USA & China: Mini Super-Tuesday
This Tuesday will reveal whether Georgia will elect a Democrat congresswoman AND whether the MSCI will embrace China’s A shares. Investment implications.
1. What is at stake. At stake is a seat in the US House of Representatives. The Republicans are represented by Mrs. Handel, 55, who was Georgia’s Secretary of State; meanwhile, the Democrats are represented by a 30-year old Democrat upstart opponent, Jon Ossoff.
2. Price tags. This is the most expensive Congressional race in US history. The Republicans have flicked $4 million at Mrs. Handel’s campaign; however, this is dwarfed by the $23 million which the Democrats have sunken into Mr. Ossoff’s fight.
3. Why so much money? Here is what we spotted in this week end’s Financial Times (FT): “If ever there was a bellwether for the effect Donald Trump’s presidency is having further down Republican ranks, it is here in Georgia’s sixth district in the affluent and well-educated Atlanta suburbs…” The more local reason that so much money is being splashed by the Democrats is that they really want to win this Congressional seat from the Republicans for the first time since 1976. Crucially, if the Dems do win, this could be the harbinger of the outcome of next year’s mid-terms.
4. How to make money off this. If I am right in assuming that the Dems will win this Congressional seat, then watch the dollar as well as US treasuries as well as the US stock market strengthen in anticipation of a weaker Republican government as of next year’s mid-terms…
1. What is at stake. To resort to the same FT, p.13 (I have italicized the key word): Whether “MSCI…approves the inclusion of a cohort of Shanghai- and Shenzhen-listed A-Shares into its main emerging markets index…”
2. Backgrounder. Actually, China A-shares as well as bonds already have been included in various MSCI sub-indices. According to said FT: “Currently, investors who track the MSCI Emerging Markets (EM) index already get considerable exposure to Chinese companies listed beyond mainly China, mainly Hong Kong. These types of listings account for 28.1 per cent of the MSCI EM Index and 3.1 per cent of the MSCI All Country World Index.” Please be cognizant of what Mssrs. Mackenzie and Blitz penned in the FT of 20th June, p. 18: "The list of A-share companies to be included in the benchmark index will be just 169, down from 448 previously. So if A-shares are included, they will account for just 0.5 per cent of the MSCI EM index, and not a hefty 5 per cent under MSCI's previous proposal."
3. What’s the big deal? The big deal is “graduation”: instead of China merely belonging to MSCI sub-indices, it is very likely that come Tuesday, Chinese shares become part of MSCI’s main emerging markets index. This will “…confer an unprecedented recognition upon China’s domestic capital markets and (thus: your author) oblige funds all over the world to pour billions (of dollars: your author) into the country’s (domestic: your author) stocks.” Thus, Caroline Owen, Chief Executive of New York–based advisory firm, RMB Capital, states that “We are on the verge of one of the greatest re-balancings of global portfolios that we have seen in recent years.”
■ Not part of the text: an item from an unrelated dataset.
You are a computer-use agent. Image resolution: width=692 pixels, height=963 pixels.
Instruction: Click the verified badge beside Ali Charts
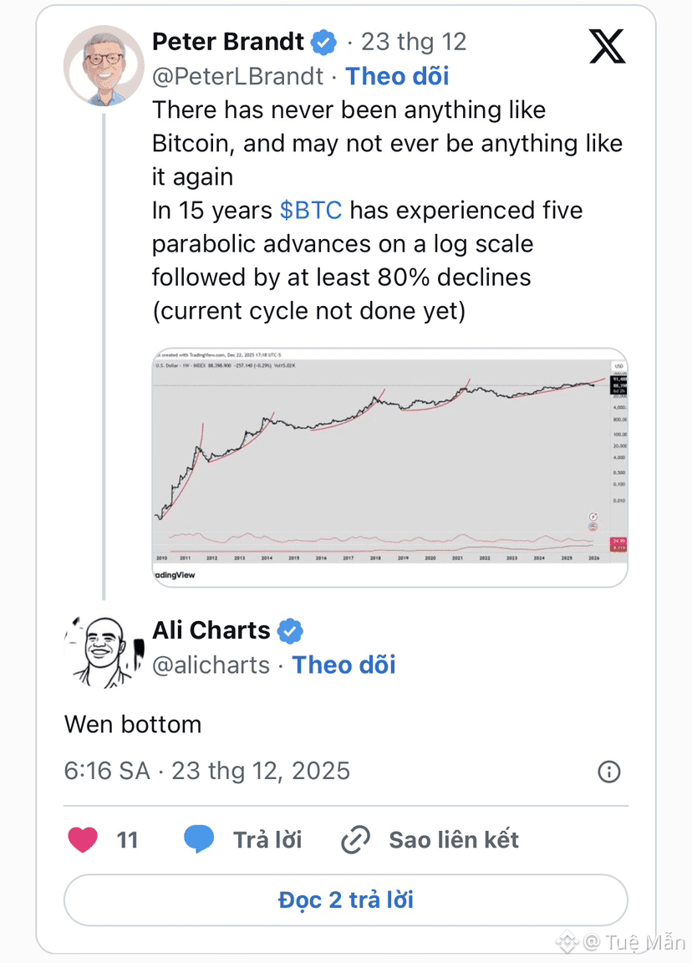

4. How to make money off this. Buy China as a short-term trade. ”Vanguard…offers a successful emerging market exchange-traded fund which follows a China A-share sub-index provided by FTSE, a competitor to MSCI. Alternately, increase your H-share exposure….Go long the RMB on account of lots of inflows into A-shares and the like.
 The district at stake has been represented by previous beacons such as Sen. Johnny Isakson and former House Speaker Newt Gingrich.
 As opposed to its main index, which is what this momentous event is all about. See our previous paragraph.